Copy each line of the following material that has the string "target".

Supplied records:
[Start of section]

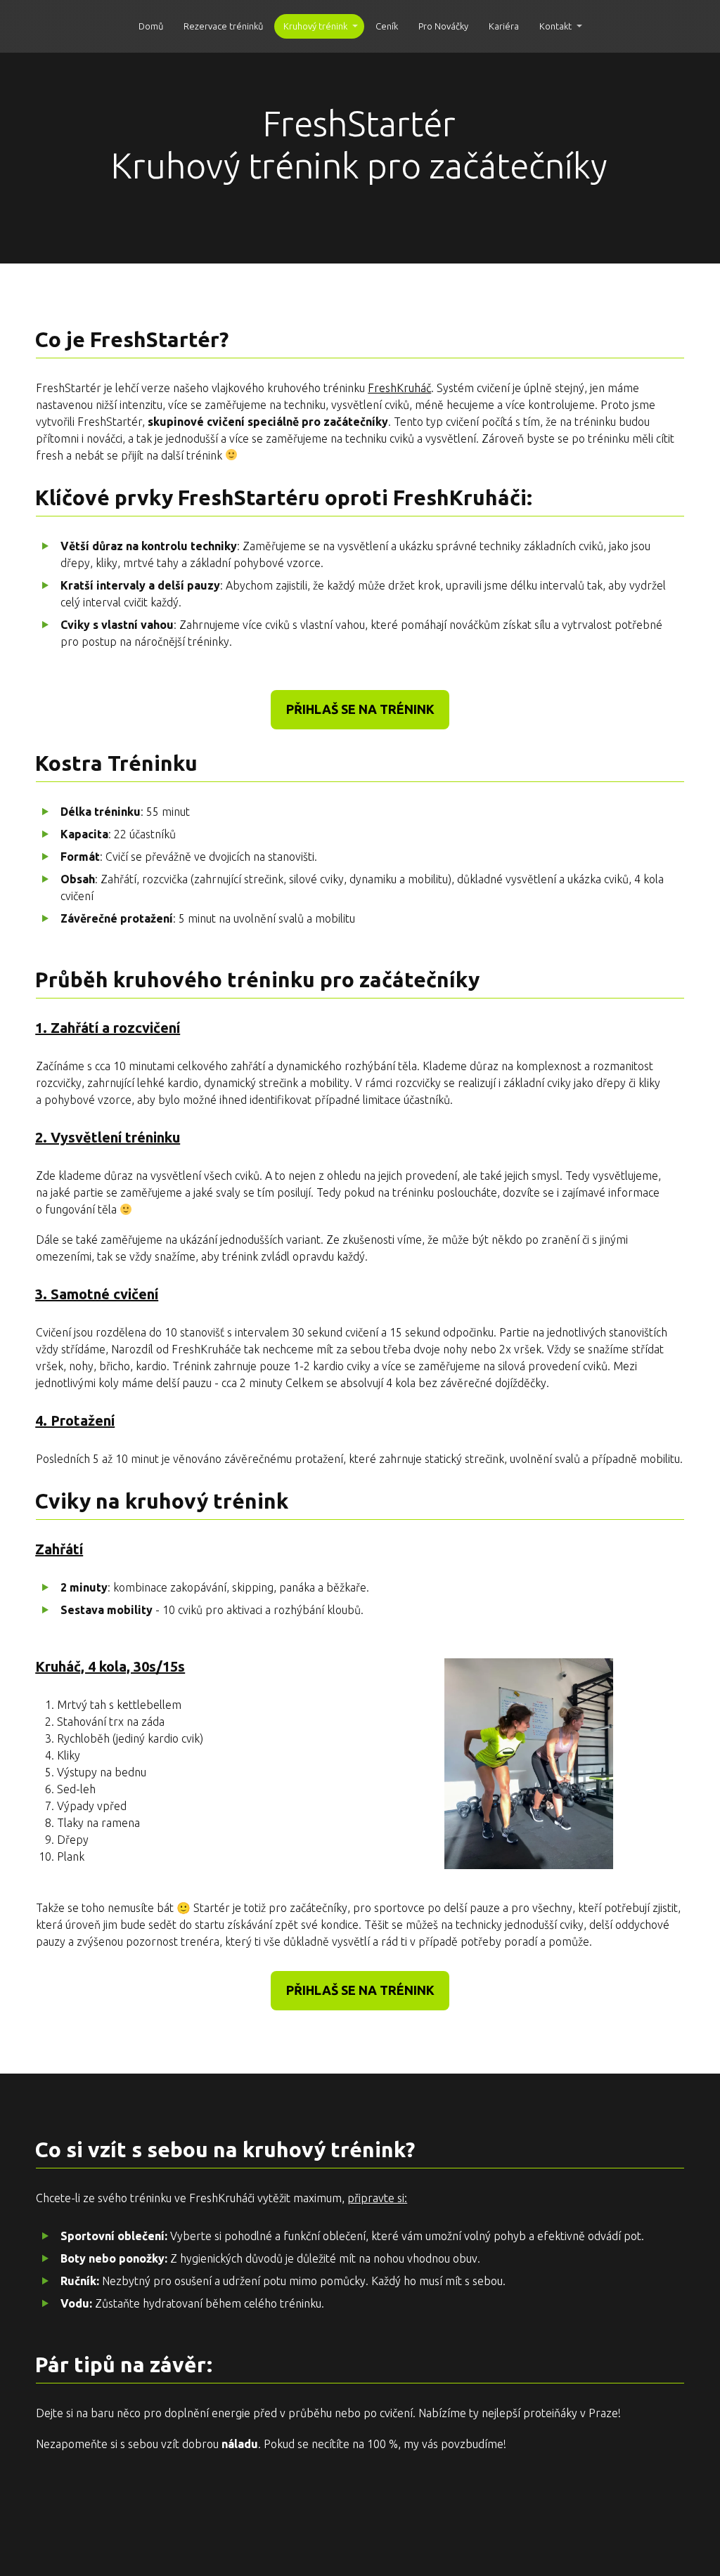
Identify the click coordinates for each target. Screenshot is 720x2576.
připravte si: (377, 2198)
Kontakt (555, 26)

[End of section]
[Start of section]

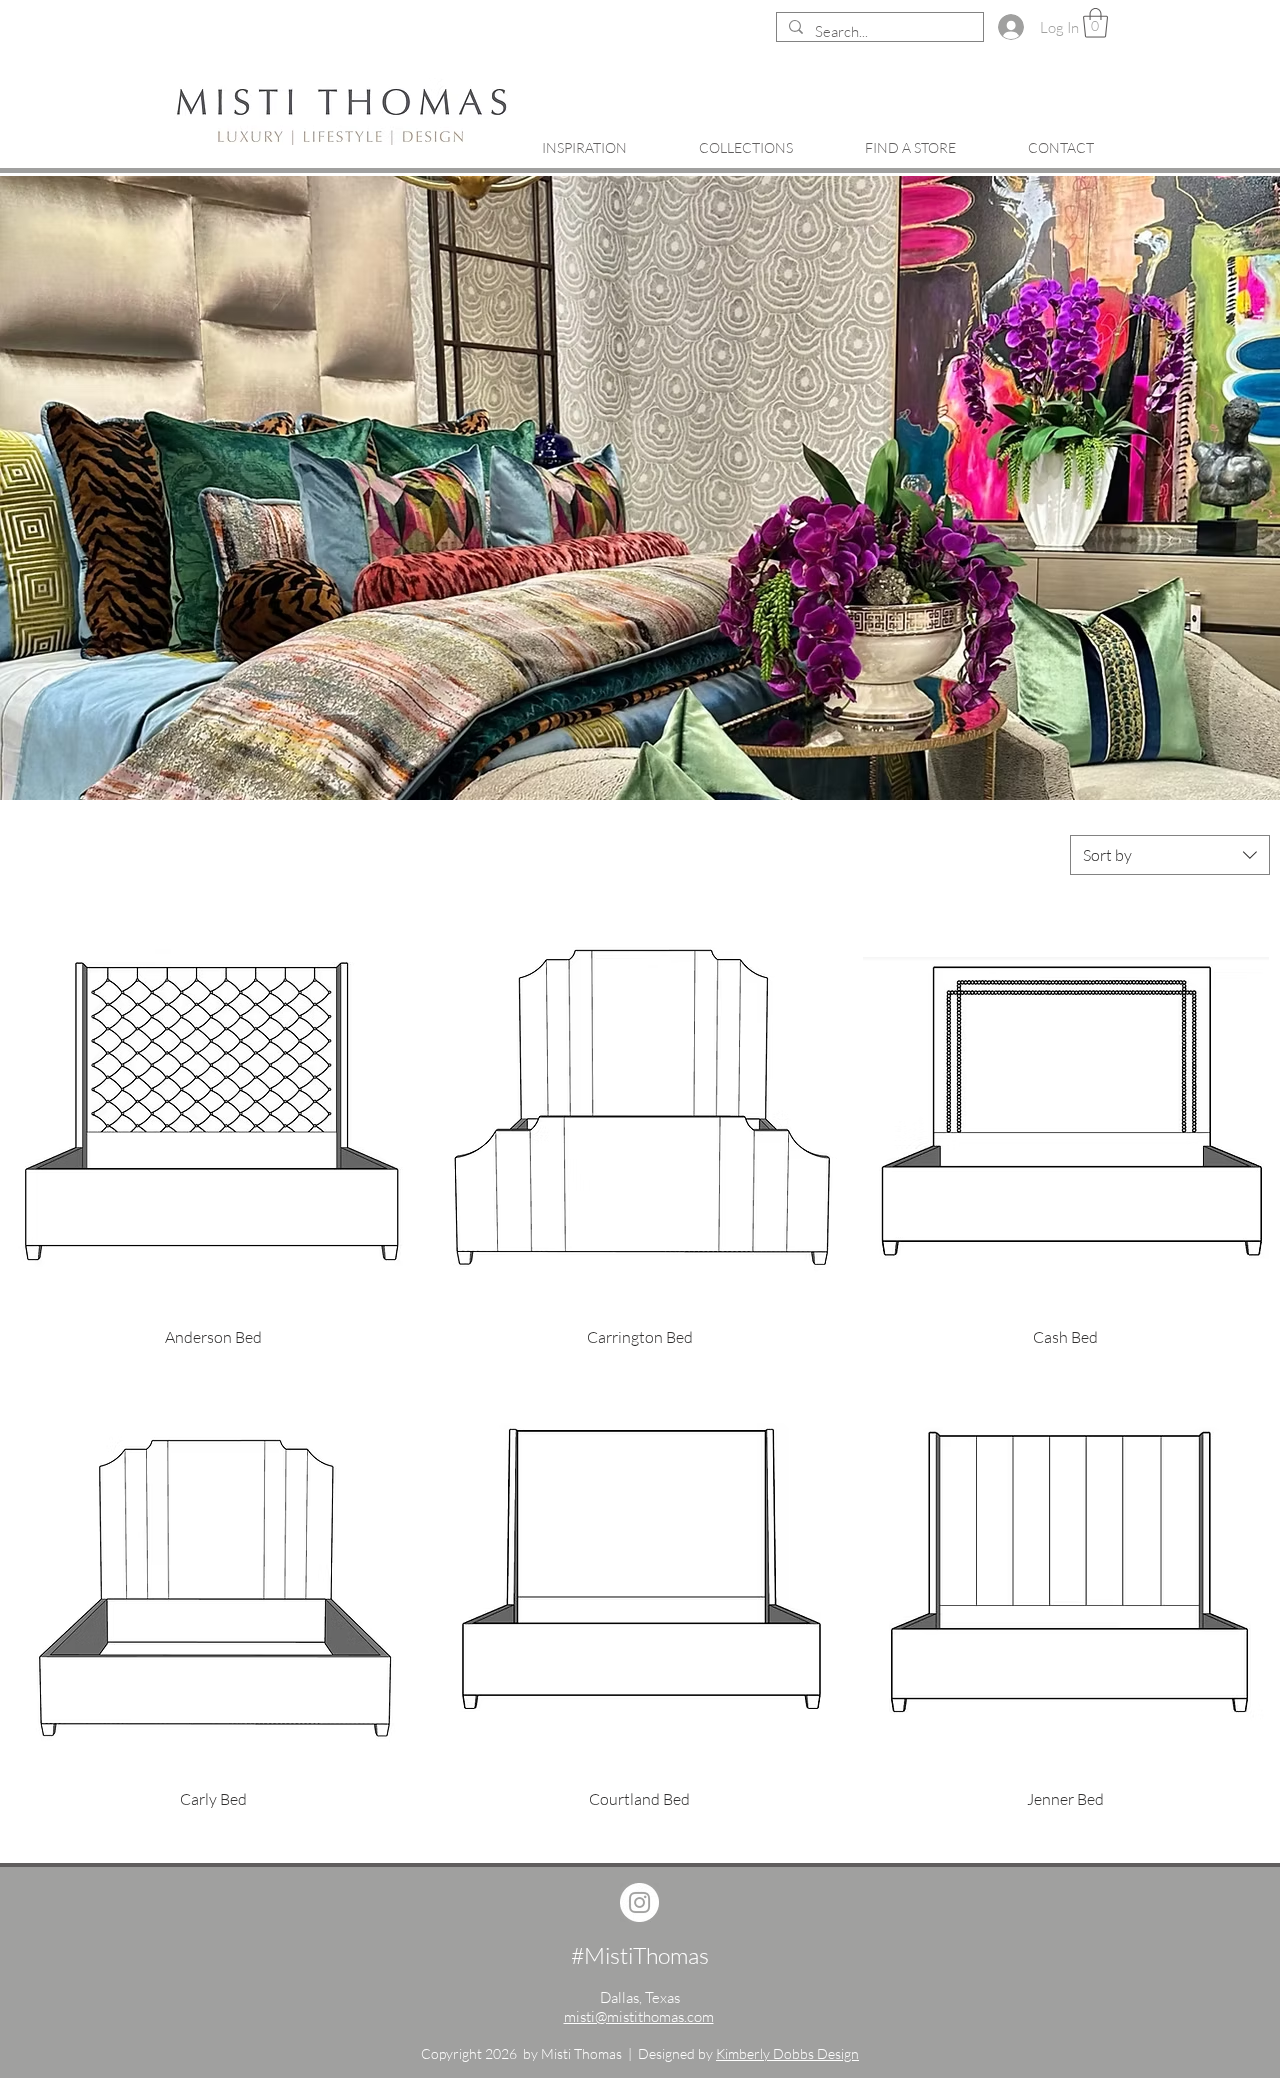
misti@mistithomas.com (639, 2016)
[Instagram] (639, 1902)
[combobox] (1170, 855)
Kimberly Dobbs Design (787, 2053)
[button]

[End of section]
[Start of section]

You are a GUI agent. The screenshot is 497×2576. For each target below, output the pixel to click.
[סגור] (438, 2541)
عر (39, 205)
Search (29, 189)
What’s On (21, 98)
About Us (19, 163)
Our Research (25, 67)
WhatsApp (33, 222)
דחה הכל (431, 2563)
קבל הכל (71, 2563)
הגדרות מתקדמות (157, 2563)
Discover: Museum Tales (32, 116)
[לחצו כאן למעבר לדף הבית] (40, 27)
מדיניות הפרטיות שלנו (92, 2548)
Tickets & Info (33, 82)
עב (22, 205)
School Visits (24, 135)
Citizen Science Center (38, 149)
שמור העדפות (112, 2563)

[End of section]

Answer for the task:
Identify the click coordinates for each target. Screenshot is 720x2576.
You are a GUI agent. The screenshot is 497×2576. For each target below, output the pixel to click.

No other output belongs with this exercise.